AURIANT Alexandre Hadjivassiliou dit

Cette notice remplace celle qui a figuré dans une précédente édition.

(Alexandrie ?, Égypte, 1895 – Paris, 1990)

Critique littéraire.

Issu d’une famille de Grecs d’Alexandrie, il eut une éducation internationale avant de venir s’installer à Paris, pendant la Première Guerre Mondiale, témoignage de sa francophilie, pour faire une carrière littéraire. Il vit chichement d’une petite rente familiale, et est engagé comme chroniqueur régulier au Mercure de France où il partage longtemps un bureau avec Paul Léautaud. Il va pouvoir choisir de consacrer sa vie à une pratique braconnière de la critique littéraire. Francis Lacassin évoque longuement dans ses Mémoires (Ed. du Rocher, 2010, p. 111-119) ce justicier des lettres qui « partageait son activité entre réhabilitations et démolitions – les secondes étant plus bruyantes que les premières ». Ce misanthrope au « comportement rugueux » habita un appartement Bd Beaumarchais dans lequel « les livres laissaient tout juste la place à un lit et à une table de travail ». À côté de ses publications au Mercure, il a donné des myriades d’interventions aussi érudites que provocantes à des revues éphémères, notamment en Belgique. Quelques-uns de ses ouvrages ont été publiés chez Gallimard et, sur le tard, un certain nombre de ses écrits, plaquettes ou recueils, ont été repris par un éditeur de Reims dont le nom, À l’Écart, dit assez qu’il s’était lui aussi voué à ces marges littéraires.

Auriant associe à une érudition qui se veut impeccable un ton particulièrement vindicatif, et s’attache à dénoncer des supercheries littéraires dont se seraient rendus coupables (ou complices) quelques écrivains consacrés (Lamartine*, Daudet*, Nerval* et plus près de lui André Maurois ou Paul Léautaud), et à réhabiliter des auteurs mal connus (Georges Darien*, Hugues Rebell, Georges Sorel) ou quelques agents talentueux de la vie intellectuelle égyptienne, sur lesquels il conduit des enquêtes fort utiles. Trouvant son nom imprononçable, la femme de lettres Rachilde, épouse du directeur du Mercure l’aurait interpellé par un « Tiens voilà l’Orient ! ». Il en tira son pseudonyme, qui dit assez sa dilection, car il s’est en effet particulièrement attaché à disserter sur ce qui lie le monde littéraire français du XIXe siècle à l’Orient et spécialement à l’Égypte, dont il avait une connaissance directe.
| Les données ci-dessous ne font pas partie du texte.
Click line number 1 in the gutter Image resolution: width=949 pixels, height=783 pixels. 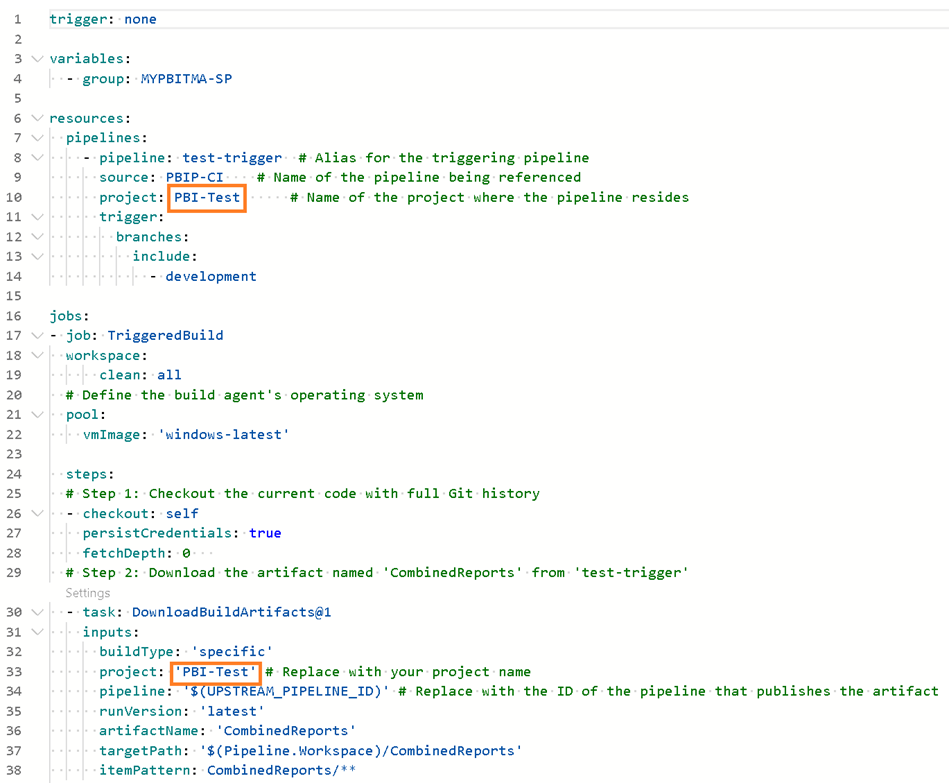(x=17, y=19)
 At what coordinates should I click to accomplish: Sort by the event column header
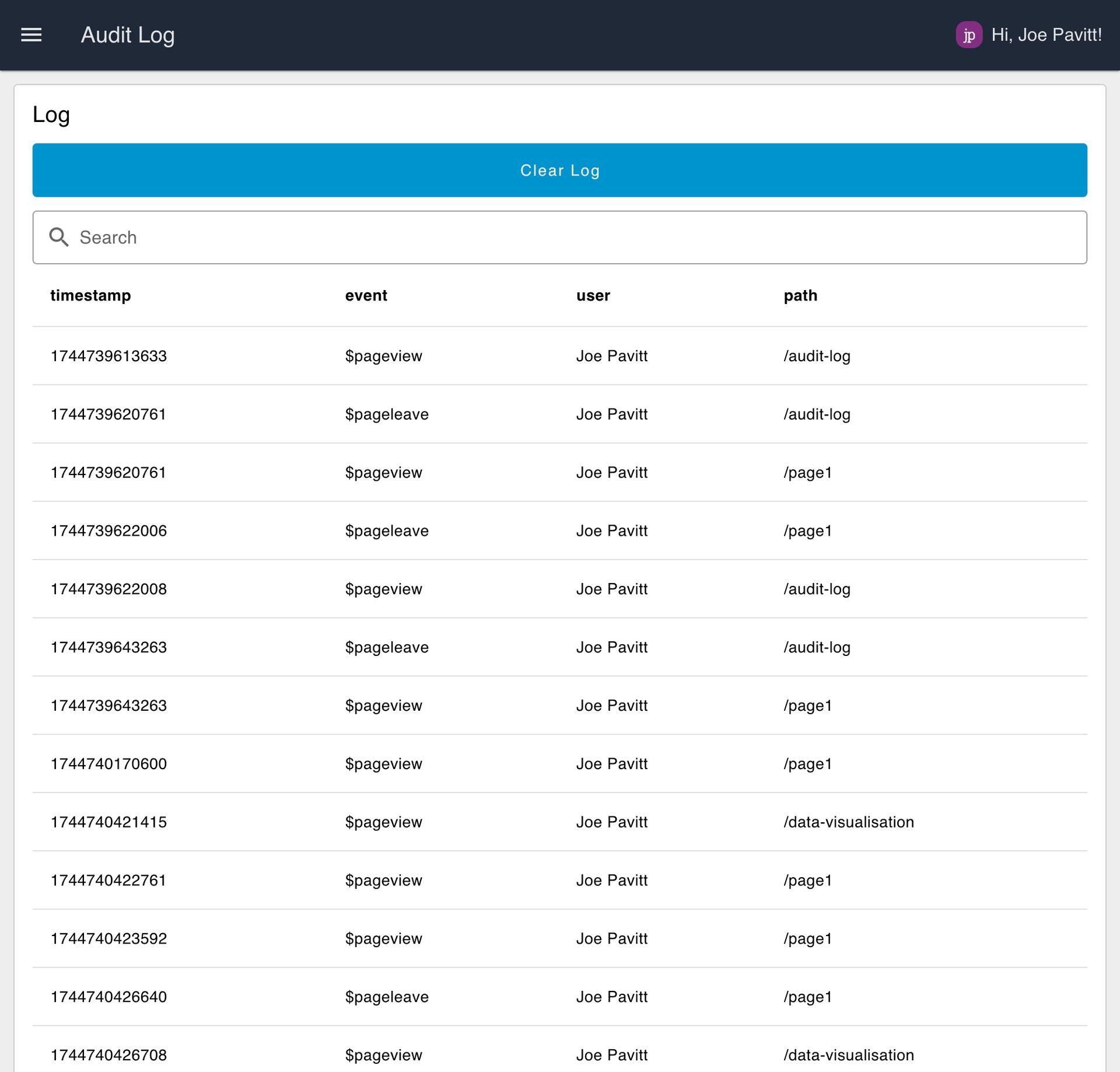366,295
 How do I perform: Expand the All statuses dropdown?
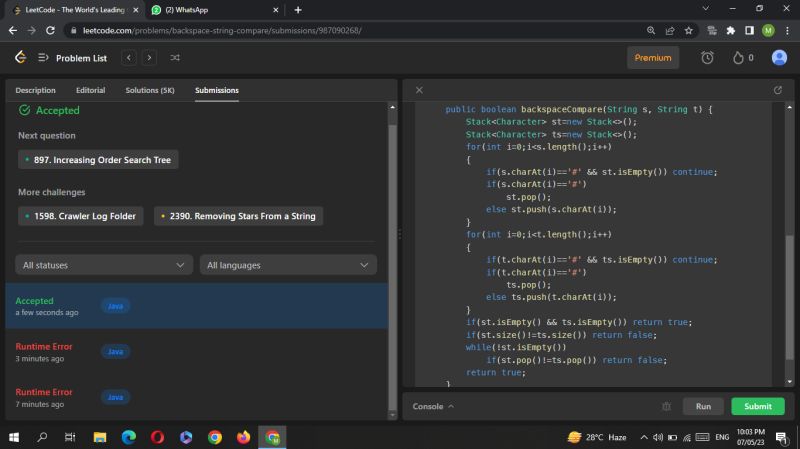(x=104, y=265)
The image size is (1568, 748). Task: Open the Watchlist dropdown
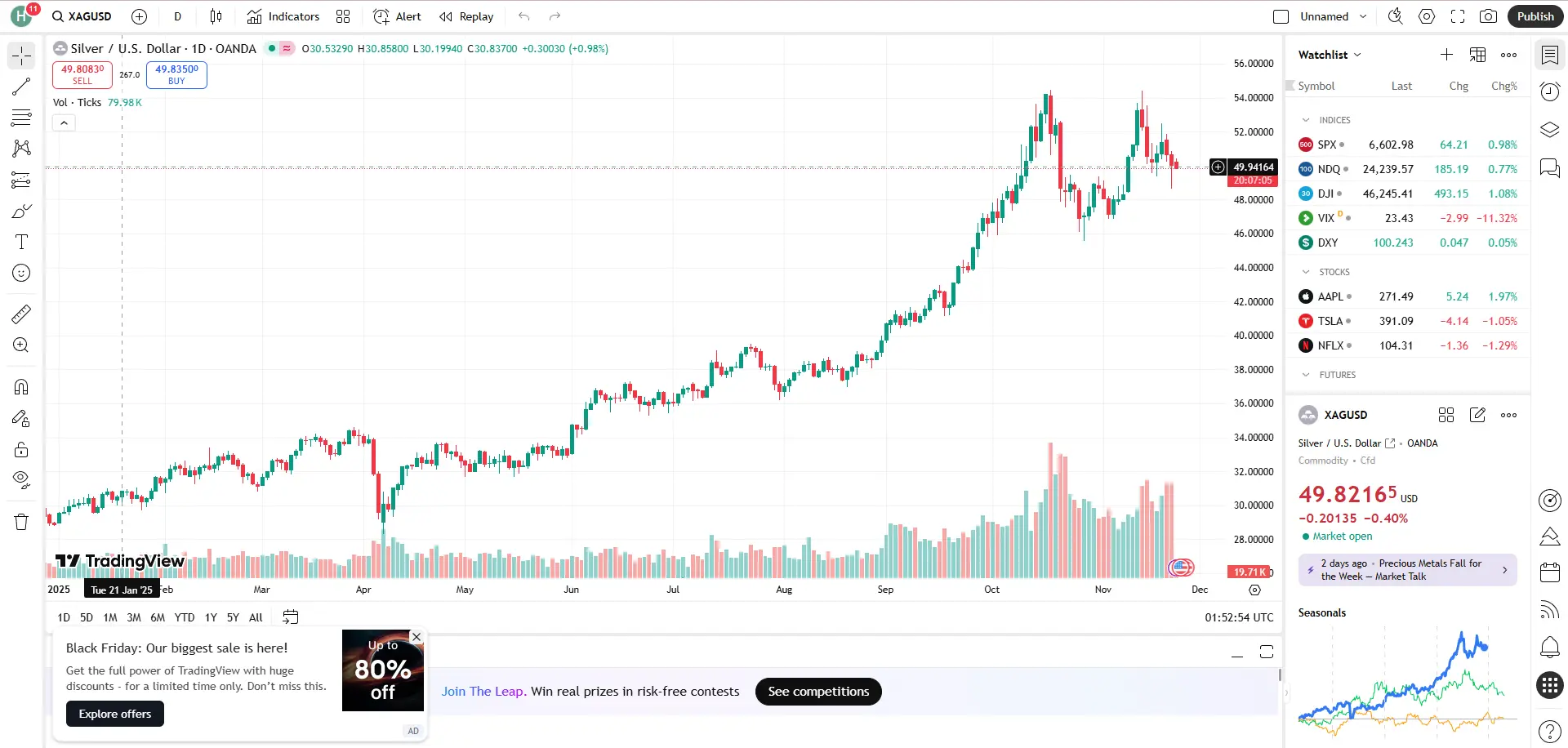[1328, 55]
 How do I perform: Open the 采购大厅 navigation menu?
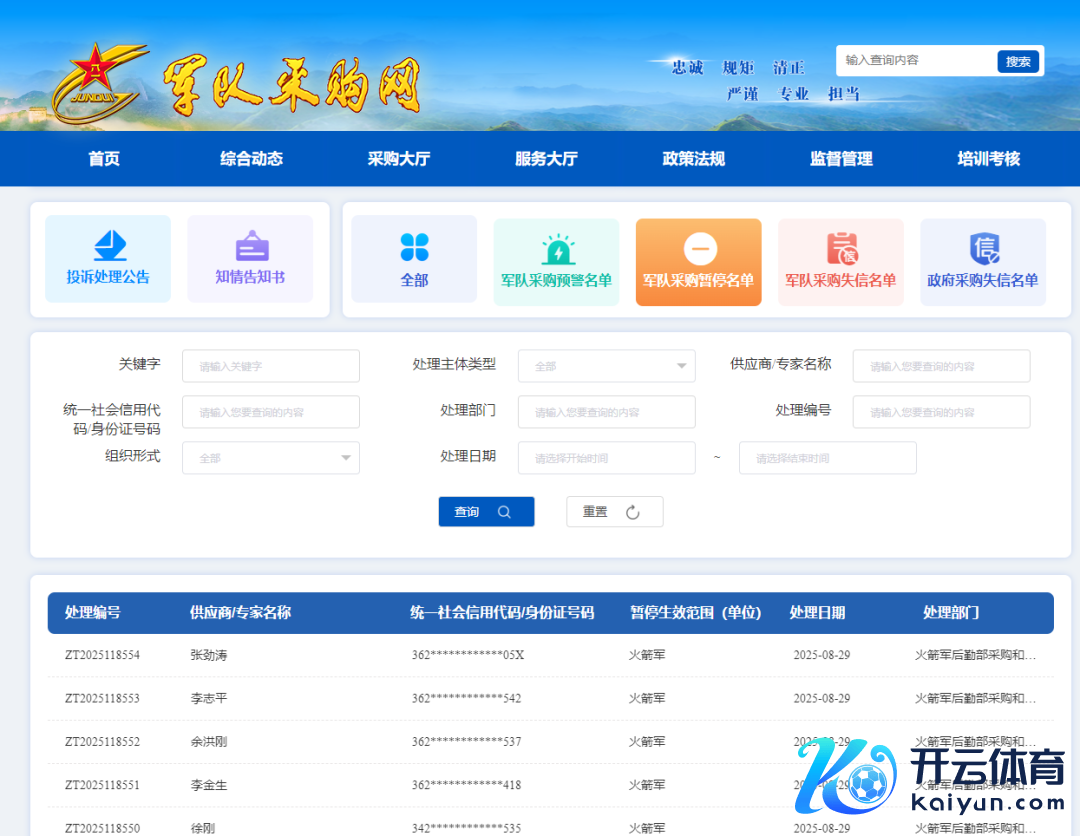pyautogui.click(x=399, y=159)
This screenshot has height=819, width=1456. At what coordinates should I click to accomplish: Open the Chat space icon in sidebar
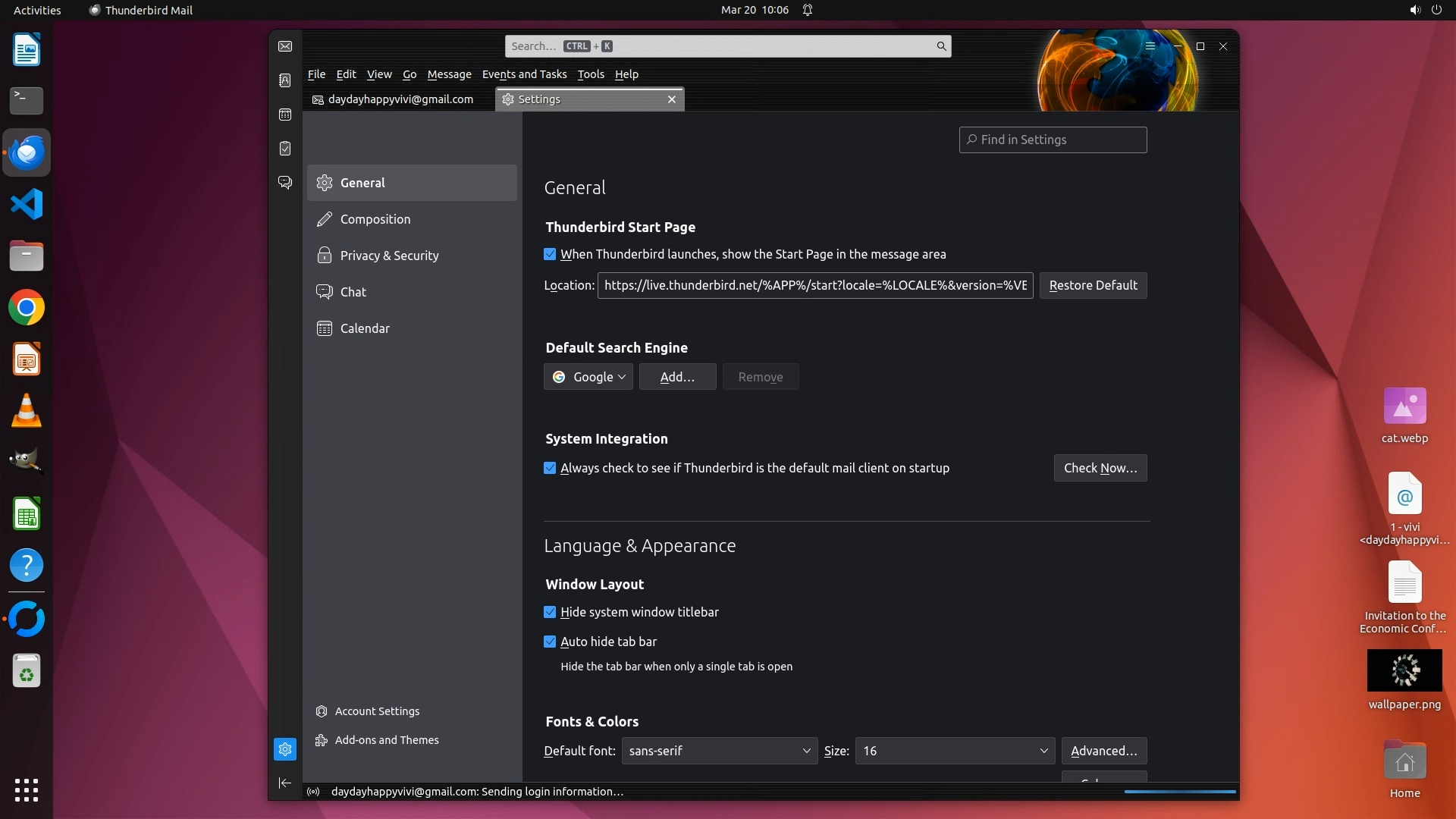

Un de ses premiers dossiers semble avoir été « La véritable histoire du chevalier de Lascaris » dont on n’avait jusque-là que ce « Récit de Fath Allah Sayigh » que Lamartine place en annexe de son Voyage en Orient (La vie extraordinaire de Théodore Lascaris ou l’imposteur malgré lui, Gallimard, 1940). Dans ce registre, on relève encore une polémique réjouissante avec Henry Bordeaux à propos de la monographie sur Lady Stanhope que sa fille, Paule Henry-Bordeaux, venait de publier, et qui n’était pas sans failles. On note aussi une série sur quelques figures de l’Égypte au XIXe siècle (Aventuriers et originaux, Gallimard, 1933). Auriant a réalisé des mises au point irremplaçables sur certains personnages du voyage en Orient, telle la fameuse « Almée de Flaubert », Koutchouk Annem, ou le personnage qui a servi de modèle à Daudet dans Le Nabab (textes publiés en ouvrages au Mercure de France en 1943) - à propos de Daudet, il s’attache encore à démontrer, sans convaincre les spécialistes pour qui cette « collaboration » est connue mais reste limitée, que ses meilleurs textes ne sont pas de sa main mais d’un « nègre », par ailleurs écrivain reconnu, Claude Farrère*. Ses derniers travaux portaient sur Gérard de Nerval. Auriant a laissé le souvenir d’un bibliophile passionné, engagé dans des combats obscurs sur un monde aussi lointain que suranné. Il constitue une figure originale, quasi balzacienne de l’érudit passionné.